━━━ Provided material

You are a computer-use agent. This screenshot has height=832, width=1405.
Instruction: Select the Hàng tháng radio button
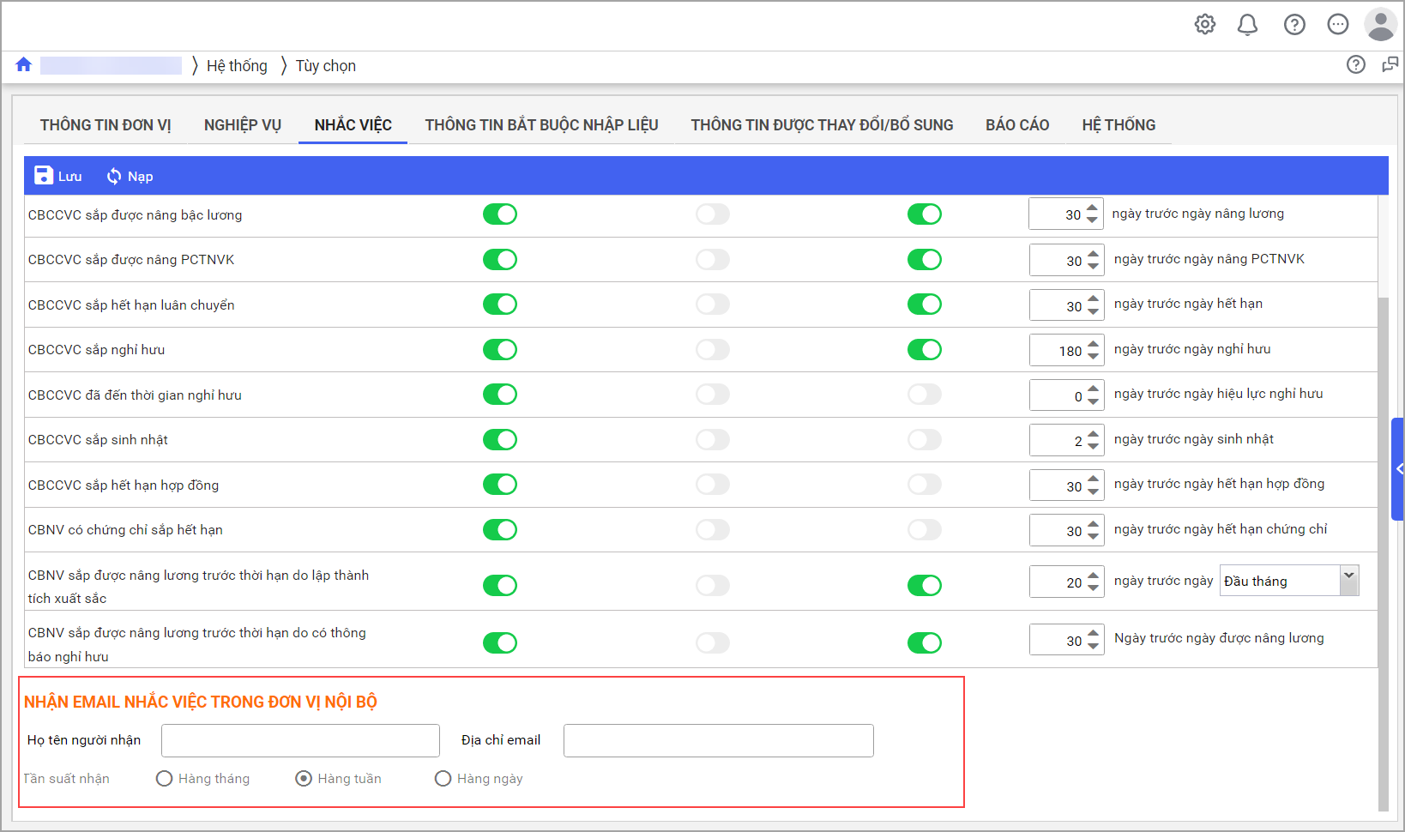pos(165,779)
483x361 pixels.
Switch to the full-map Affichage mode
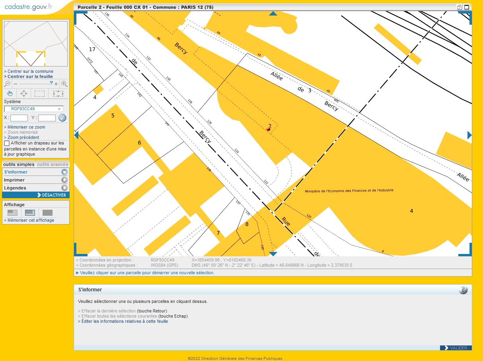click(x=47, y=213)
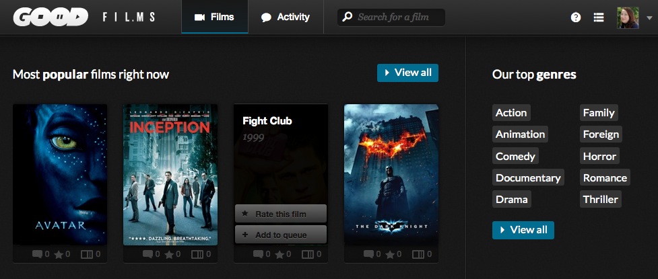Switch to the Activity tab
This screenshot has width=658, height=279.
[286, 17]
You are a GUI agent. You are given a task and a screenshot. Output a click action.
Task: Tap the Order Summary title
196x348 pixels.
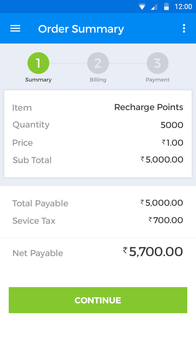click(81, 29)
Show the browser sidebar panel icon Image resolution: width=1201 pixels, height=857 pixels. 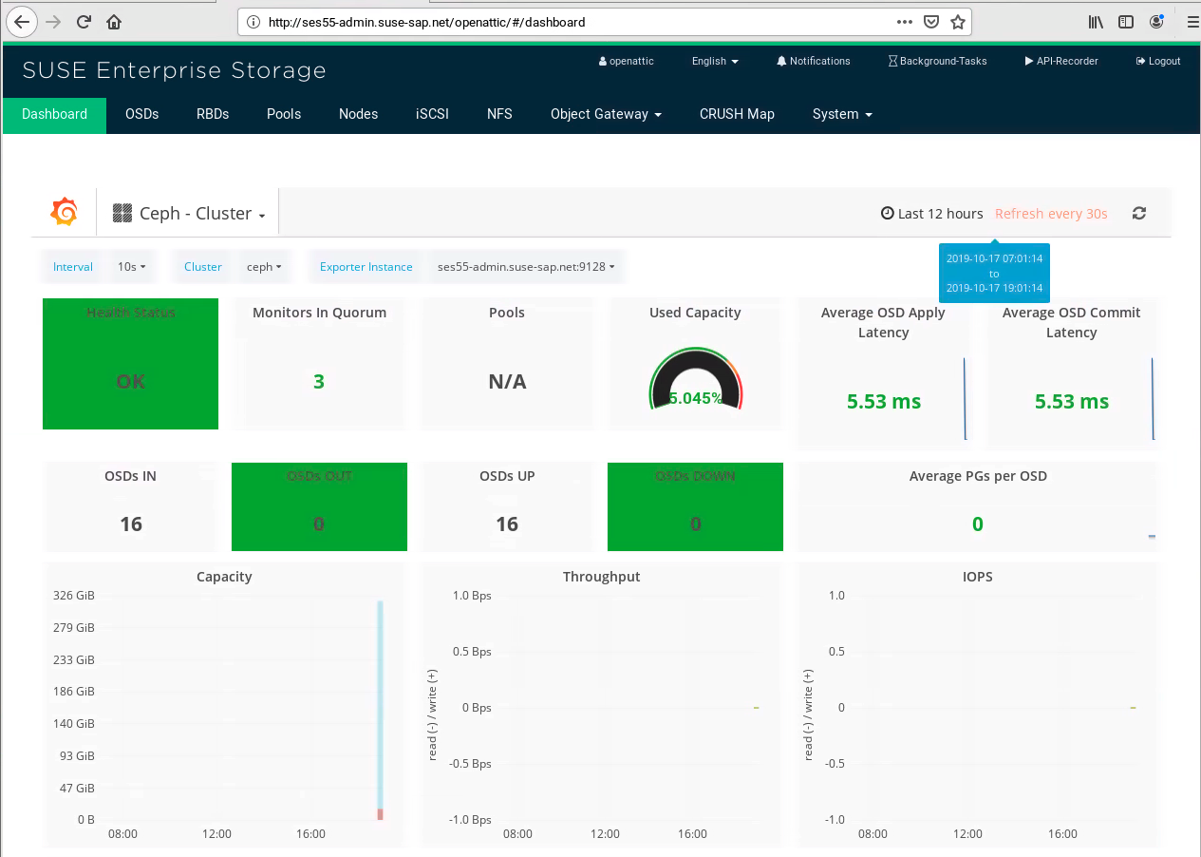[x=1125, y=21]
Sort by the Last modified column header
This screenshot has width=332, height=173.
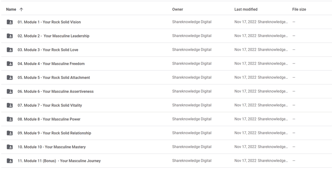[x=246, y=9]
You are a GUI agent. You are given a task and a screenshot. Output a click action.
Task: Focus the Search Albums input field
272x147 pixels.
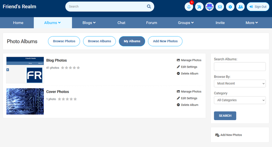240,67
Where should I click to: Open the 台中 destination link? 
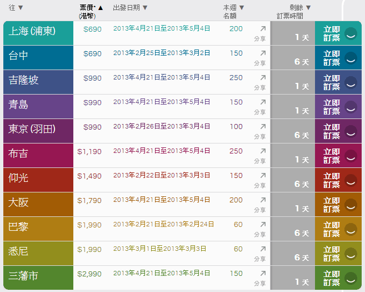coord(19,56)
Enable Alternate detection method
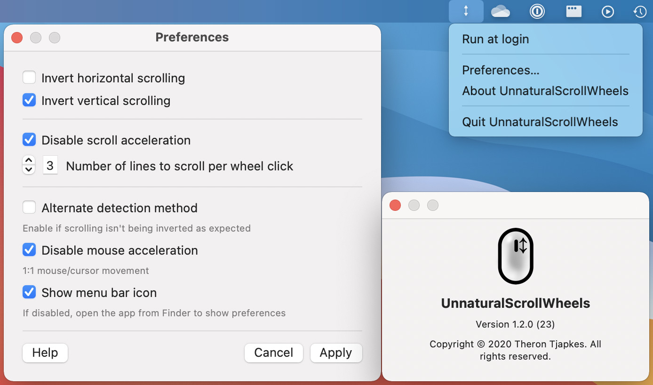 [29, 208]
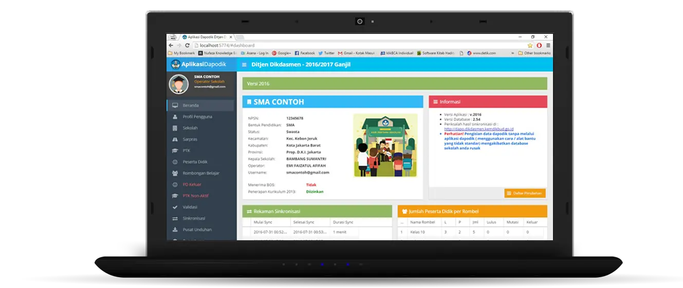The height and width of the screenshot is (288, 683).
Task: Open the Chrome menu button
Action: 548,45
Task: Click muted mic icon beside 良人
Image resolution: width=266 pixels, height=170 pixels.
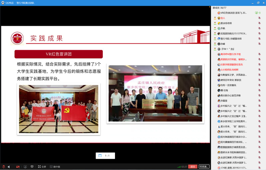Action: click(259, 18)
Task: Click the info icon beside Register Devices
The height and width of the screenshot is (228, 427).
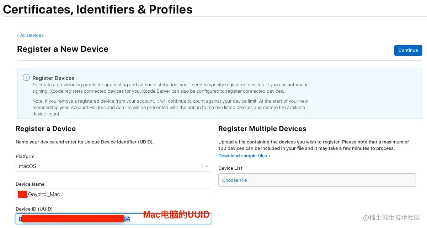Action: pyautogui.click(x=26, y=77)
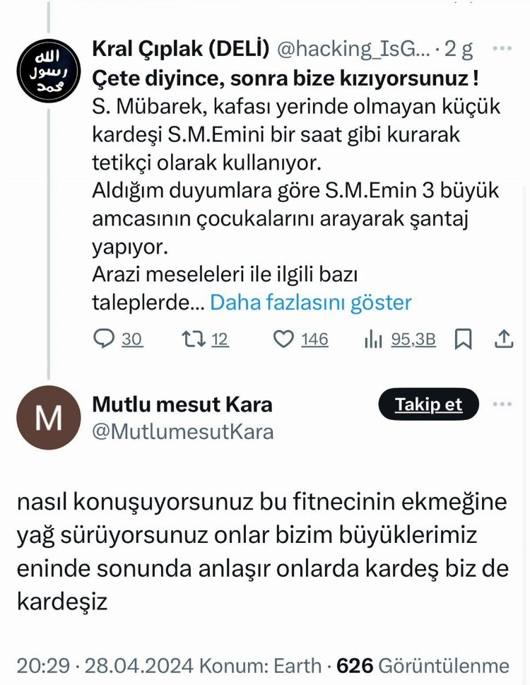530x685 pixels.
Task: Click the 146 likes count
Action: click(314, 339)
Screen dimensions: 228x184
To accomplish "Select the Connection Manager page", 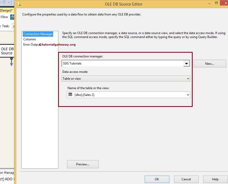I will click(x=38, y=34).
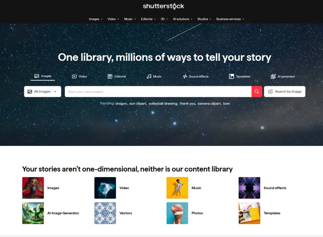Click the trending term volleyball drawing

click(163, 104)
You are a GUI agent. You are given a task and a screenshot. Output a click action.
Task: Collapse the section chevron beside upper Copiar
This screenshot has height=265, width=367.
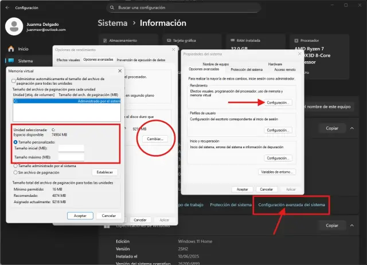(353, 129)
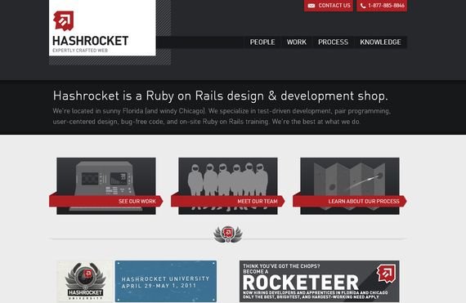The image size is (466, 303).
Task: Click the phone icon beside 1-877-885-8846
Action: click(x=363, y=6)
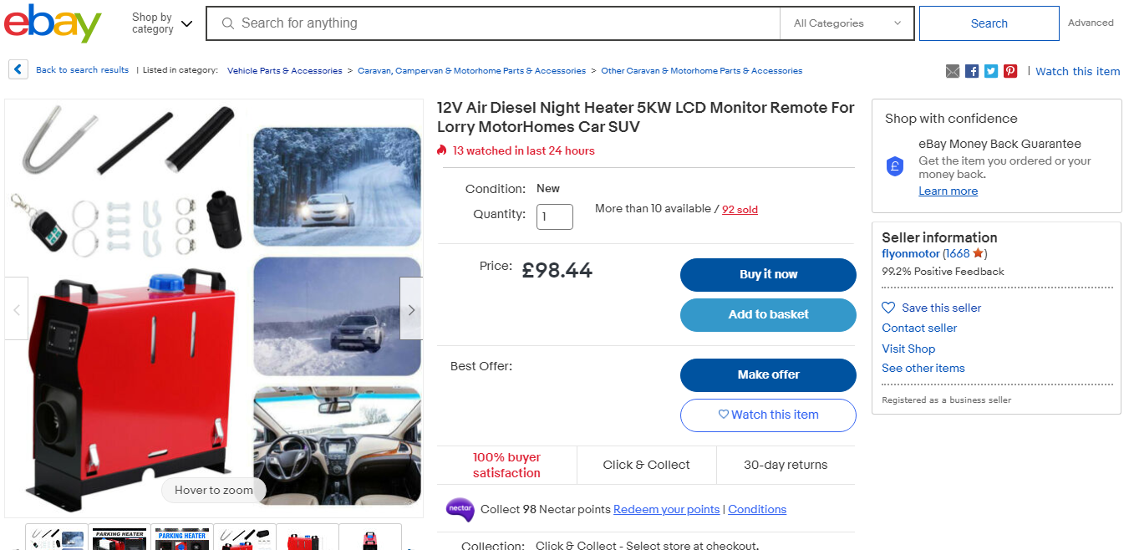Open Other Caravan & Motorhome Parts breadcrumb
The height and width of the screenshot is (550, 1129).
click(702, 71)
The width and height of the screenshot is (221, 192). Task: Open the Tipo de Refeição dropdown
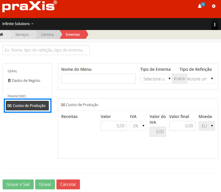tap(201, 79)
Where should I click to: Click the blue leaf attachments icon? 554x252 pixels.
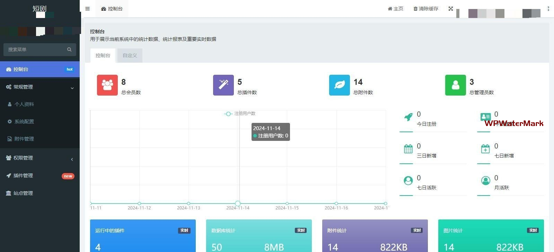[339, 85]
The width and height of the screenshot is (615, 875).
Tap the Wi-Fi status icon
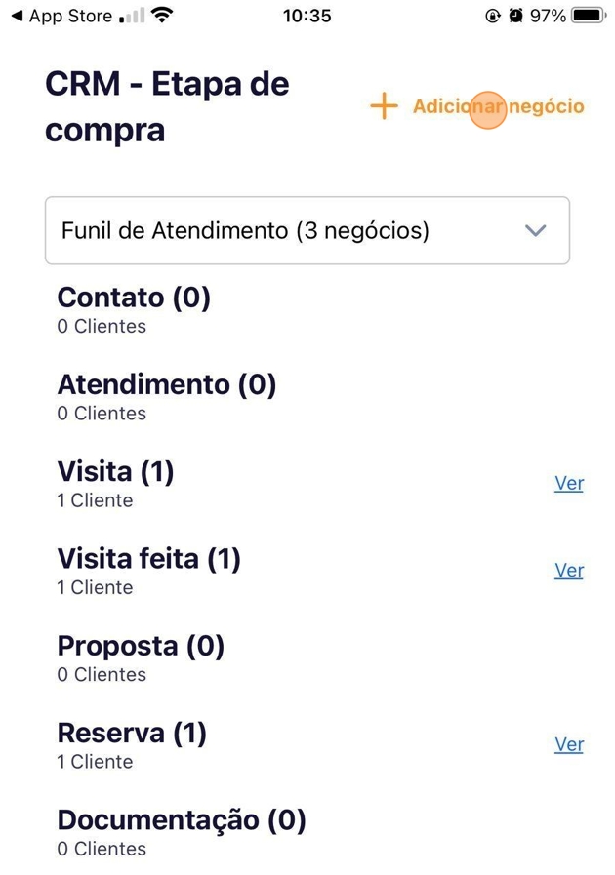click(163, 17)
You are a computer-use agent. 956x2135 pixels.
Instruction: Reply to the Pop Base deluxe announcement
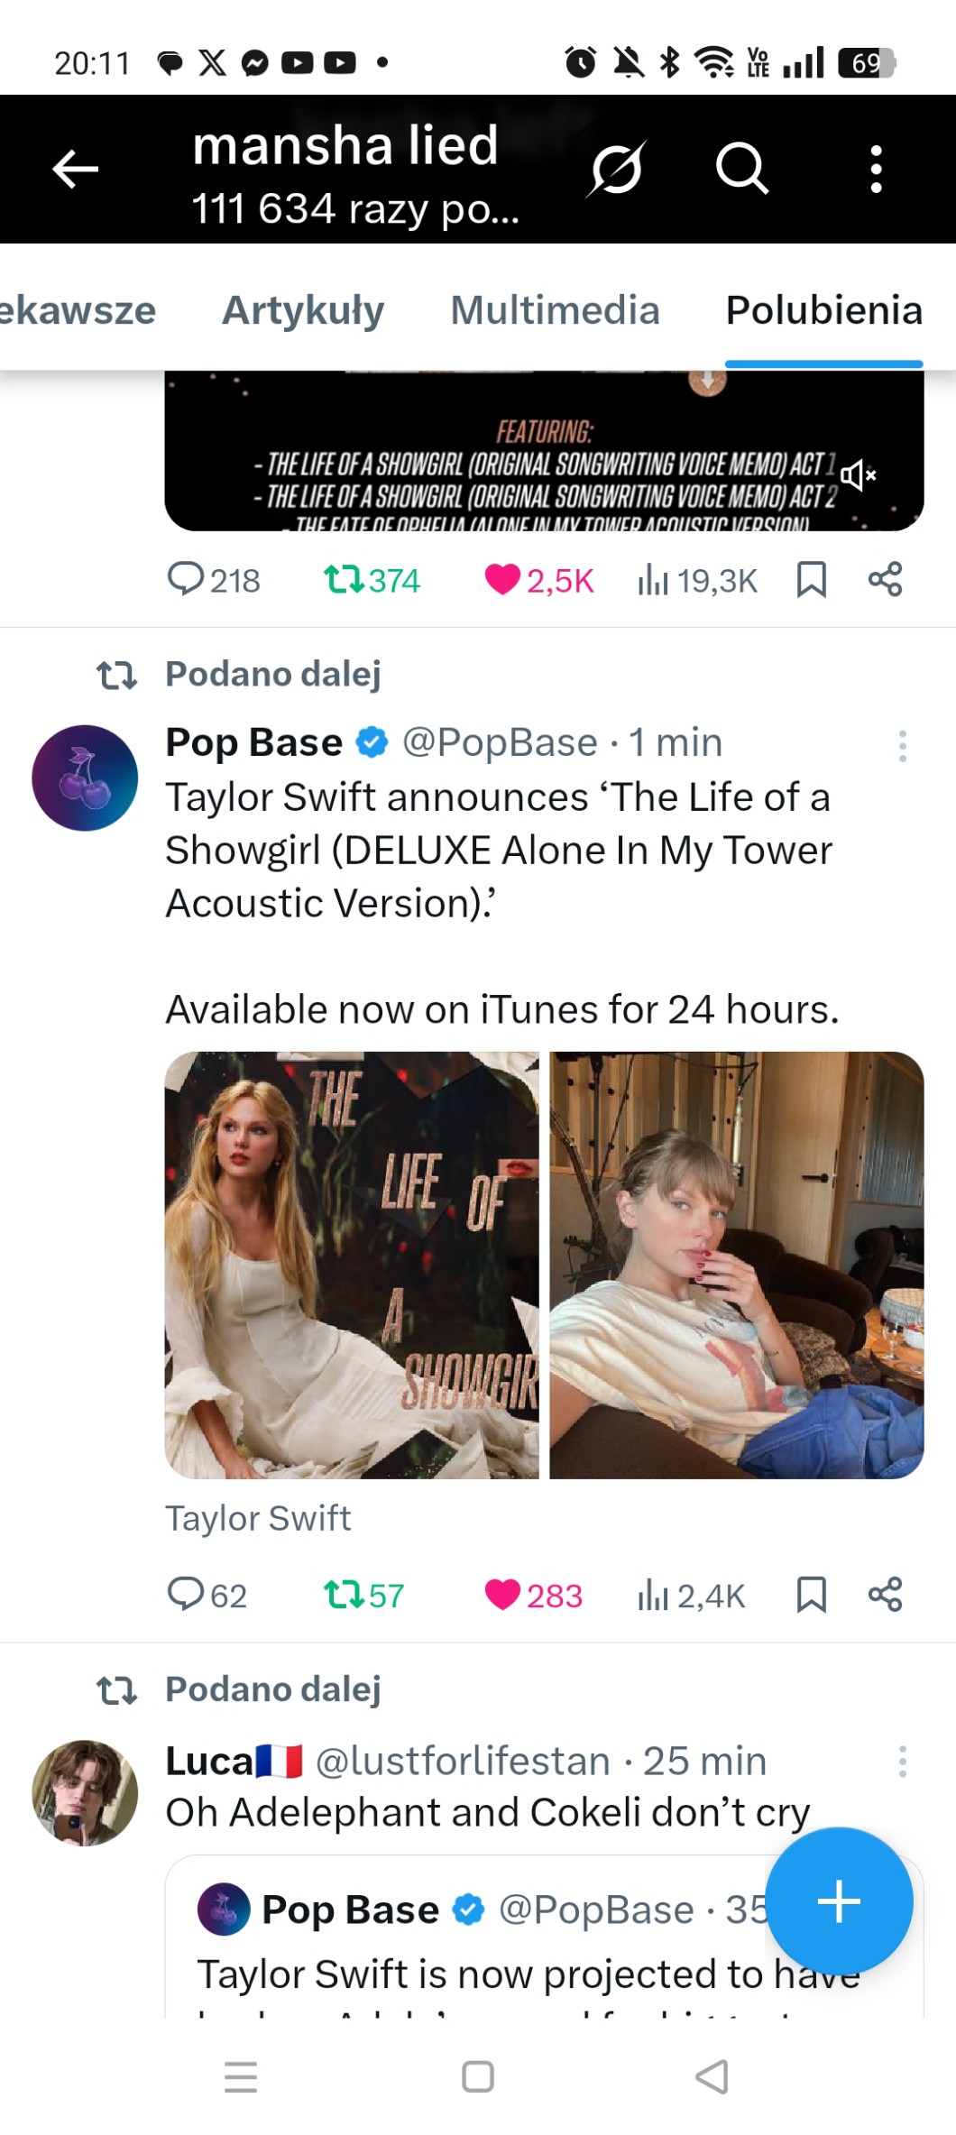pyautogui.click(x=186, y=1595)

━━━━━━

### Instructions for the task
Copy whichever lines in the listing above contain the word "computer".

### Result
You are a computer-use agent. This screenshot has height=832, width=1405.
You are a computer-use agent. 956x2135 pixels.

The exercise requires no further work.